**Task brief:**
A faithful copy is needed. Set down all of the data below exactly.

◆ ◆ ◆ ◆

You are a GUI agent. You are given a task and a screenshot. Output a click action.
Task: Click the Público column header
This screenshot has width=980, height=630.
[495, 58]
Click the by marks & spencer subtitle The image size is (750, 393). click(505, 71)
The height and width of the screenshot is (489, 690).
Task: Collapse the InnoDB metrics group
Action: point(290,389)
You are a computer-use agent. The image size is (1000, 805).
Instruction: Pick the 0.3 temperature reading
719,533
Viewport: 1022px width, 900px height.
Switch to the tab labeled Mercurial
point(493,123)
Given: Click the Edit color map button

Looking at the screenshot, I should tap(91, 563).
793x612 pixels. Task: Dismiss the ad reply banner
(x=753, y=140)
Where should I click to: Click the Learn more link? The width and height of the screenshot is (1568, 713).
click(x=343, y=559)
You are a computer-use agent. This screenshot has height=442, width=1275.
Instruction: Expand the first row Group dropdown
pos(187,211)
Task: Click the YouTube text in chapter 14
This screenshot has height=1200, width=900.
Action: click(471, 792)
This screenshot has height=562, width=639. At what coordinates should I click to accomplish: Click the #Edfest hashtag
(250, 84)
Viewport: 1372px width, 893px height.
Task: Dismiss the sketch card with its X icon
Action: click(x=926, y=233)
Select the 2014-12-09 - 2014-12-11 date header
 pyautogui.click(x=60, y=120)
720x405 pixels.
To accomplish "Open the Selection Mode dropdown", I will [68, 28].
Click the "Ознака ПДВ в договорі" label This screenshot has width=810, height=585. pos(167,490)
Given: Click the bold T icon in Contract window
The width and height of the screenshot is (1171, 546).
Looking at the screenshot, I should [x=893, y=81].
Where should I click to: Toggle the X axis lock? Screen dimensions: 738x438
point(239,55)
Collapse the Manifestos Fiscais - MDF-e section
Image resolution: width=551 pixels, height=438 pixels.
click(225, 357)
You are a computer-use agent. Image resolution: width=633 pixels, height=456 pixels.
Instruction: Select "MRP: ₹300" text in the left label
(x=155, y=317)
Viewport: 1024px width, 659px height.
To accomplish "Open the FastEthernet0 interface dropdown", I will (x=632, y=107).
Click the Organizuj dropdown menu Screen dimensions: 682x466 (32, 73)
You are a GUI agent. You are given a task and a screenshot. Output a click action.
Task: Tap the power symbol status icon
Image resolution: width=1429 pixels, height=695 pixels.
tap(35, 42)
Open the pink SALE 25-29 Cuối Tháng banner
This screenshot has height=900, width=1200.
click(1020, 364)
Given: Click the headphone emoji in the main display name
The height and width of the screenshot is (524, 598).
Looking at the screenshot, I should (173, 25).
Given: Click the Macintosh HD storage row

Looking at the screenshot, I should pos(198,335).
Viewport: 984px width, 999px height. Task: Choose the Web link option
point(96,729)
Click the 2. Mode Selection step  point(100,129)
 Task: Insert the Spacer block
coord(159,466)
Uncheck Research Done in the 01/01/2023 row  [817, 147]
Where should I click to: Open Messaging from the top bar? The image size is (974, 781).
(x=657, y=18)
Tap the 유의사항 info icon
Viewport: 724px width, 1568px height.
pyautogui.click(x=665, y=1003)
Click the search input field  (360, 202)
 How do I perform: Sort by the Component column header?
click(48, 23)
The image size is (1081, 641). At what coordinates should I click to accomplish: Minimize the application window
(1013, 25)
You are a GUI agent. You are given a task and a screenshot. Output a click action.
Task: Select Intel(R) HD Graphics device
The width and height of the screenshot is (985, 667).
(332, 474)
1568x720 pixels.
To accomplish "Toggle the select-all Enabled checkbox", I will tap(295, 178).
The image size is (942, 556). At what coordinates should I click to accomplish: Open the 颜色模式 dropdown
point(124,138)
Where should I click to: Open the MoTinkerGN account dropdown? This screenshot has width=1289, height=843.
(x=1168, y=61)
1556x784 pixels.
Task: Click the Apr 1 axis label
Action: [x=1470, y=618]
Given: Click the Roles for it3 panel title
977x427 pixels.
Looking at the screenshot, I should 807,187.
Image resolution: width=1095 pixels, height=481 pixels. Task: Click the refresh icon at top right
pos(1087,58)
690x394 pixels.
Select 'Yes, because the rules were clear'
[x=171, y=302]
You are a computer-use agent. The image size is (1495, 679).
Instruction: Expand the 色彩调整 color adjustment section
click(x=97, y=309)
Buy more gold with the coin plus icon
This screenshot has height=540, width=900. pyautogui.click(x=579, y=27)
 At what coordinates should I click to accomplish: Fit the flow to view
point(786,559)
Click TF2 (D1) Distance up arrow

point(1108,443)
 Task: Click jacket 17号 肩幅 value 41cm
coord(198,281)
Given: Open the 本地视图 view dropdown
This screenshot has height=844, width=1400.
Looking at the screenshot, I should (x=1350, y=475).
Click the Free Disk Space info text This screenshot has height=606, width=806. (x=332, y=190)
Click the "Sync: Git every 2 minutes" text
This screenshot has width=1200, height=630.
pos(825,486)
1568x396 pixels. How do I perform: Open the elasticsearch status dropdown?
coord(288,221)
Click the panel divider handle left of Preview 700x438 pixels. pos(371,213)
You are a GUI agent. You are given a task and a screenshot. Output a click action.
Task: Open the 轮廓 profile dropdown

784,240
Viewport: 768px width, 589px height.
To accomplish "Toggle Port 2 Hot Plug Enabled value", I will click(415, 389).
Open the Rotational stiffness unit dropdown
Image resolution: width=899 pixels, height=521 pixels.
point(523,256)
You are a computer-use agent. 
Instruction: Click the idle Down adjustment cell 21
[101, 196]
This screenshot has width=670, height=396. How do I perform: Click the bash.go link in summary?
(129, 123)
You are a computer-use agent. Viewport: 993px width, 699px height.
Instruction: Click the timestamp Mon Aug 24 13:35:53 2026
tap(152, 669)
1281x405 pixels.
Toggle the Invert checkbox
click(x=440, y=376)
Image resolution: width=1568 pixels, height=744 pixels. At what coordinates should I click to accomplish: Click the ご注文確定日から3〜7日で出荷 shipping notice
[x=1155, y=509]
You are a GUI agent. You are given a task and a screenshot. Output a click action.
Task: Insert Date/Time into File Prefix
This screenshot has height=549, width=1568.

◆ ◆ ◆ ◆

**Answer space:**
You are a GUI agent. You are given a task and a screenshot. Output a click action.
Task: Click the Público column header
This screenshot has width=980, height=630.
[495, 58]
Click the by marks & spencer subtitle The image size is (750, 393). click(505, 71)
The height and width of the screenshot is (489, 690).
Task: Collapse the InnoDB metrics group
Action: point(290,389)
You are a computer-use agent. The image size is (1000, 805).
Instruction: Pick the 0.3 temperature reading
719,533
Viewport: 1022px width, 900px height.
Switch to the tab labeled Mercurial
point(493,123)
Given: Click the Edit color map button

Looking at the screenshot, I should tap(91, 563).
793x612 pixels. Task: Dismiss the ad reply banner
(x=753, y=140)
Where should I click to: Click the Learn more link? The width and height of the screenshot is (1568, 713).
click(x=343, y=559)
You are a computer-use agent. This screenshot has height=442, width=1275.
Instruction: Expand the first row Group dropdown
pos(187,211)
Task: Click the YouTube text in chapter 14
This screenshot has height=1200, width=900.
Action: click(471, 792)
This screenshot has height=562, width=639. At what coordinates should I click to accomplish: Click the #Edfest hashtag
(250, 84)
Viewport: 1372px width, 893px height.
Task: Dismiss the sketch card with its X icon
Action: click(x=926, y=233)
Select the 2014-12-09 - 2014-12-11 date header
 pyautogui.click(x=60, y=120)
720x405 pixels.
To accomplish "Open the Selection Mode dropdown", I will [68, 28].
Click the "Ознака ПДВ в договорі" label This screenshot has width=810, height=585. pos(167,490)
Given: Click the bold T icon in Contract window
The width and height of the screenshot is (1171, 546).
Looking at the screenshot, I should [x=893, y=81].
Where should I click to: Toggle the X axis lock? Screen dimensions: 738x438
point(239,55)
Collapse the Manifestos Fiscais - MDF-e section
Image resolution: width=551 pixels, height=438 pixels.
click(225, 357)
You are a computer-use agent. Image resolution: width=633 pixels, height=456 pixels.
Instruction: Select "MRP: ₹300" text in the left label
(x=155, y=317)
Viewport: 1024px width, 659px height.
To accomplish "Open the FastEthernet0 interface dropdown", I will (x=632, y=107).
Click the Organizuj dropdown menu Screen dimensions: 682x466 (32, 73)
You are a GUI agent. You are given a task and a screenshot. Output a click action.
Task: Tap the power symbol status icon
Image resolution: width=1429 pixels, height=695 pixels.
tap(35, 42)
Open the pink SALE 25-29 Cuối Tháng banner
This screenshot has height=900, width=1200.
click(1020, 364)
Given: Click the headphone emoji in the main display name
The height and width of the screenshot is (524, 598).
Looking at the screenshot, I should (173, 25).
Given: Click the Macintosh HD storage row

Looking at the screenshot, I should pos(198,335).
Viewport: 984px width, 999px height. Task: Choose the Web link option
point(96,729)
Click the 2. Mode Selection step  point(100,129)
 Task: Insert the Spacer block
coord(159,466)
Uncheck Research Done in the 01/01/2023 row  [817, 147]
Where should I click to: Open Messaging from the top bar? The image size is (974, 781).
(x=657, y=18)
Tap the 유의사항 info icon
Viewport: 724px width, 1568px height.
pyautogui.click(x=665, y=1003)
Click the search input field  (360, 202)
 How do I perform: Sort by the Component column header?
click(48, 23)
The image size is (1081, 641). At what coordinates should I click to accomplish: Minimize the application window
(1013, 25)
You are a GUI agent. You are given a task and a screenshot. Output a click action.
Task: Select Intel(R) HD Graphics device
The width and height of the screenshot is (985, 667).
(332, 474)
1568x720 pixels.
To accomplish "Toggle the select-all Enabled checkbox", I will tap(295, 178).
The image size is (942, 556). At what coordinates should I click to accomplish: Open the 颜色模式 dropdown
point(124,138)
Where should I click to: Open the MoTinkerGN account dropdown? This screenshot has width=1289, height=843.
(x=1168, y=61)
1556x784 pixels.
Task: Click the Apr 1 axis label
Action: [x=1470, y=618]
Given: Click the Roles for it3 panel title
977x427 pixels.
Looking at the screenshot, I should 807,187.
Image resolution: width=1095 pixels, height=481 pixels. Task: Click the refresh icon at top right
pos(1087,58)
690x394 pixels.
Select 'Yes, because the rules were clear'
[x=171, y=302]
You are a computer-use agent. The image size is (1495, 679).
Instruction: Expand the 色彩调整 color adjustment section
click(x=97, y=309)
Buy more gold with the coin plus icon
This screenshot has height=540, width=900. pyautogui.click(x=579, y=27)
 At what coordinates should I click to accomplish: Fit the flow to view
point(786,559)
Click TF2 (D1) Distance up arrow

point(1108,443)
 Task: Click jacket 17号 肩幅 value 41cm
coord(198,281)
Given: Open the 本地视图 view dropdown
This screenshot has height=844, width=1400.
Looking at the screenshot, I should (x=1350, y=475).
Click the Free Disk Space info text This screenshot has height=606, width=806. (x=332, y=190)
Click the "Sync: Git every 2 minutes" text
This screenshot has width=1200, height=630.
pos(825,486)
1568x396 pixels. How do I perform: Open the elasticsearch status dropdown?
coord(288,221)
Click the panel divider handle left of Preview 700x438 pixels. pos(371,213)
You are a GUI agent. You are given a task and a screenshot. Output a click action.
Task: Open the 轮廓 profile dropdown

784,240
Viewport: 768px width, 589px height.
To accomplish "Toggle Port 2 Hot Plug Enabled value", I will click(415, 389).
Open the Rotational stiffness unit dropdown
Image resolution: width=899 pixels, height=521 pixels.
point(523,256)
You are a computer-use agent. 
Instruction: Click the idle Down adjustment cell 21
[101, 196]
This screenshot has width=670, height=396. How do I perform: Click the bash.go link in summary?
(129, 123)
You are a computer-use agent. Viewport: 993px width, 699px height.
Instruction: Click the timestamp Mon Aug 24 13:35:53 2026
tap(152, 669)
1281x405 pixels.
Toggle the Invert checkbox
click(x=440, y=376)
Image resolution: width=1568 pixels, height=744 pixels. At what coordinates should I click to accomplish: Click the ご注文確定日から3〜7日で出荷 shipping notice
[x=1155, y=509]
You are a GUI agent. You are given a task and a screenshot. Output a click action.
Task: Insert Date/Time into File Prefix
This screenshot has height=549, width=1568.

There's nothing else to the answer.